Das Gutachten ist nun in umfangreichen Auszügen beim AK Vorrat verfügbar (Update: Einen Tag später Bereits seit zwei Wochen ist das vollständige Gutachten beim BMJ verfügbar.)

Die MPI-Forscher haben die Akten aus 467 repräsentativ ausgewählten Ermittlungs- und Strafverfahren ausgewertet und damit erstmals eine saubere wissenschaftliche Studie zur Struktur und Effektivität der Telekommunikationsüberwachung vorgelegt. Heise hat eine Zusammenfassung:

Demnach hätte die umstrittene Pflicht zur sechsmonatigen anlassunabhängigen Protokollierung von Telefon- und Internetdaten nur in unter fünf Prozent der analysierten Fälle eventuell die Aufklärungsquote gesteigert.

Der AK Vorrat rechnet weiter (das steht im Gutachten-pdf, erste Seite):

Die Zahl von 4% bezieht sich auf Strafverfahren, in denen Verkehrsdaten angefordert wurden. (…) Danach werden 2005 etwa 15.000 Ermittlungsverfahren bundesweit die Erhebung von Verkehrsdaten zum Gegenstand gehabt haben. Wenn in 4% dieser Verfahren Anfragen mangels gespeicherter Daten ergebnislos blieben, beträfe dies etwa 600 Verfahren bundesweit. Gemessen daran, dass in den Jahren 2003 und 2004 jeweils ca. 4,9 Mio. Ermittlungsverfahren bearbeitet wurden, entspricht dies 0,01% aller Ermittlungsverfahren.

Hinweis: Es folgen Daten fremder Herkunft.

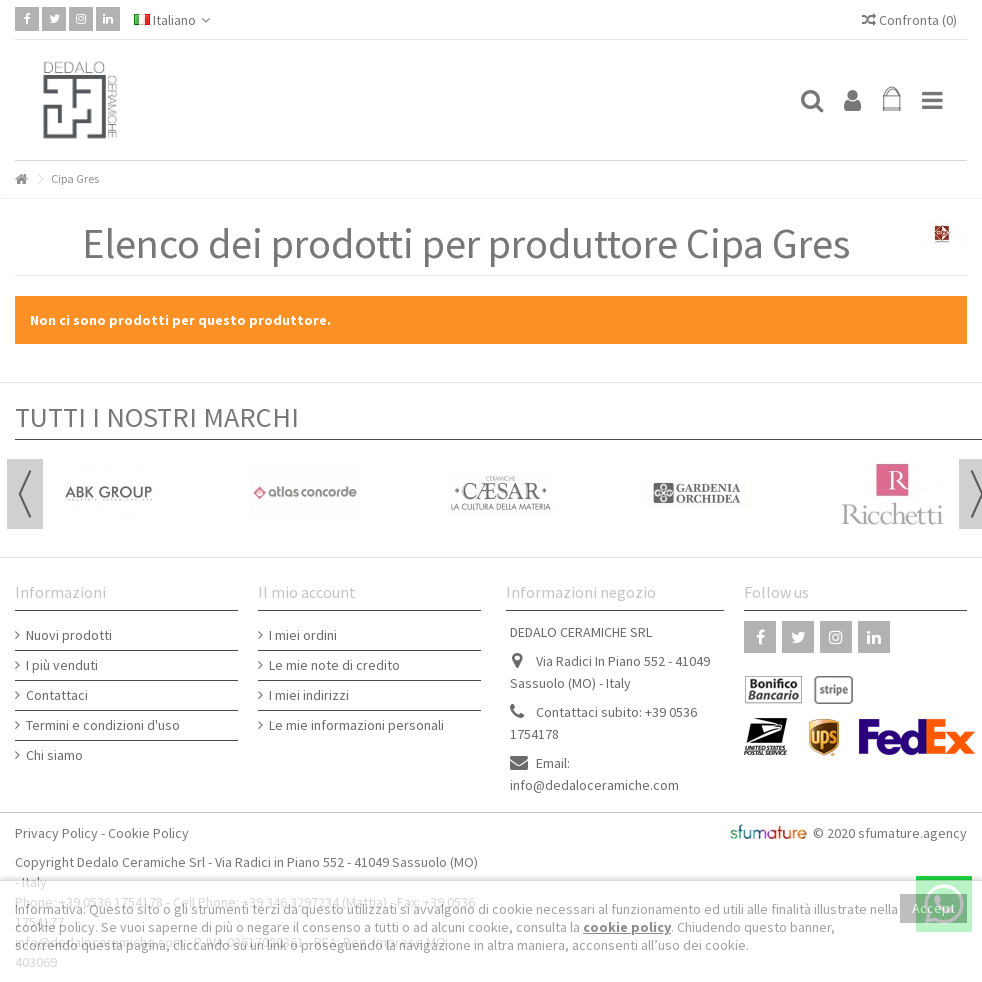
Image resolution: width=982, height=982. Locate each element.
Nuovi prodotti (69, 635)
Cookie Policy (148, 833)
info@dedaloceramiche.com (594, 785)
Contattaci (57, 695)
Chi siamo (54, 755)
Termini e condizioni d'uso (103, 725)
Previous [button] (25, 494)
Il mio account (307, 592)
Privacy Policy (56, 833)
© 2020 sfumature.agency (890, 833)
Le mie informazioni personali (356, 725)
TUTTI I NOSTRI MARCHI (157, 417)
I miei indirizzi (309, 695)
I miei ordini (303, 635)
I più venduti (62, 665)
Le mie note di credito (334, 665)
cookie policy (627, 927)
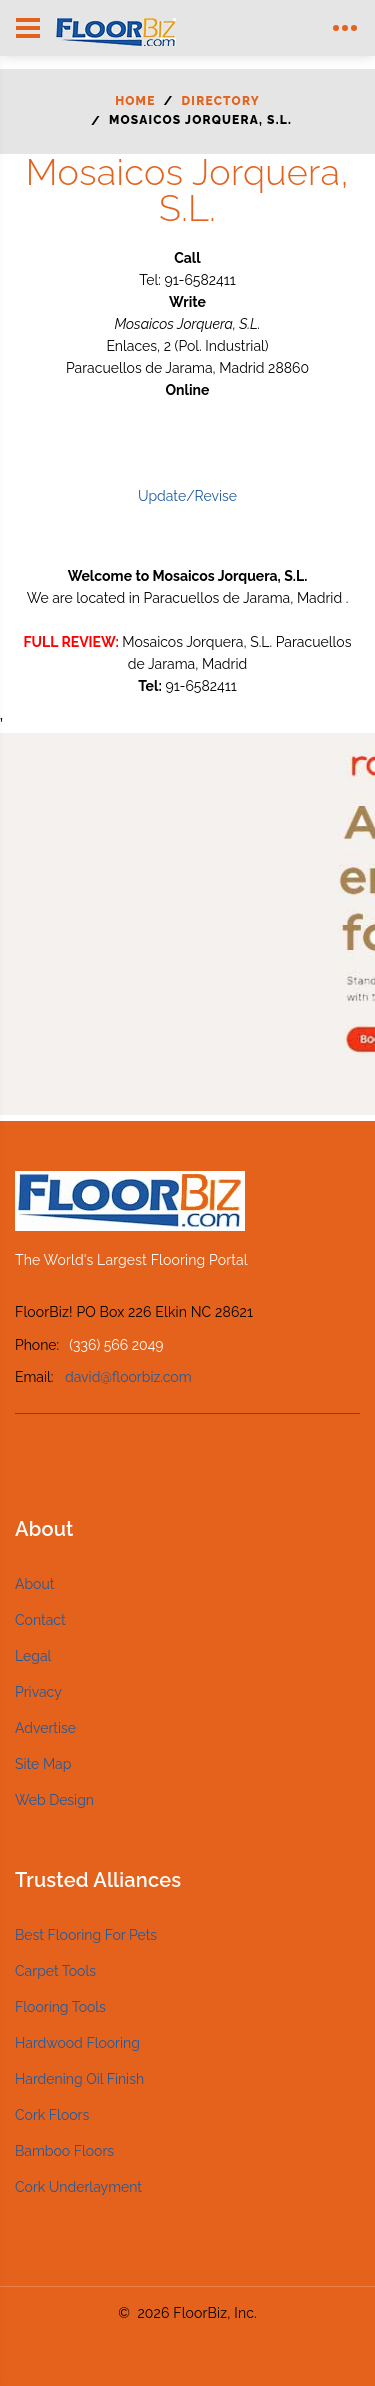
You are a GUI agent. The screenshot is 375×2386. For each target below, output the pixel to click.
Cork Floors (52, 2115)
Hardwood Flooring (77, 2043)
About (34, 1584)
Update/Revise (187, 496)
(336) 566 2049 (116, 1345)
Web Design (54, 1800)
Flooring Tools (60, 2007)
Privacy (38, 1692)
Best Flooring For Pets (86, 1935)
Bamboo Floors (64, 2151)
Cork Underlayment (78, 2187)
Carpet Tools (55, 1971)
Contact (40, 1620)
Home (135, 101)
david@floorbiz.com (128, 1377)
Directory (221, 101)
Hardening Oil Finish (79, 2079)
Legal (33, 1656)
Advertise (45, 1728)
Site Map (43, 1764)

Um den möglichen Nutzen (…) zu Strafverfolgungszwecken zu ermitteln, müssen von den Verfahren, in denen Abfragen wegen fehlender Verkehrsdaten ergebnislos blieben, noch diejenigen Verfahren in Abzug gebracht werden, die auf anderem Wege aufgeklärt werden konnten. (…) Etwa ein Drittel der Verfahren mit erfolgloser Verkehrsdatenabfrage kann (…) auf anderem Wege aufgeklärt werden.

Weiterhin müssen von den Verfahren, in denen Abfragen erfolglos blieben, noch diejenigen Verfahren in Abzug gebracht werden, die im Fall vorhandener Daten ebenfalls eingestellt worden wären. Auch in dieser Konstellation leistet die Vorratsdatenspeicherung keinen Beitrag zur Verfolgung von Straftaten (…); hinzu kommen noch die gerichtlichen Einstellungen und Freisprüche. In etwa drei Viertel der Verfahren würde eine Vorratsdatenspeicherung mithin schon deshalb keinen Beitrag zur Strafverfolgung leisten, weil die Verfahren selbst bei Vorliegen der angeforderten Verkehrsdaten eingestellt werden würden.

Unter Berücksichtigung all dieser Umstände ergibt sich, dass die Verfolgung von Straftaten zu gerade einmal 0,002% durch eine Vorratsspeicherung von Verkehrsdaten effektiviert werden könnte.

(Hervorhebungen von mir)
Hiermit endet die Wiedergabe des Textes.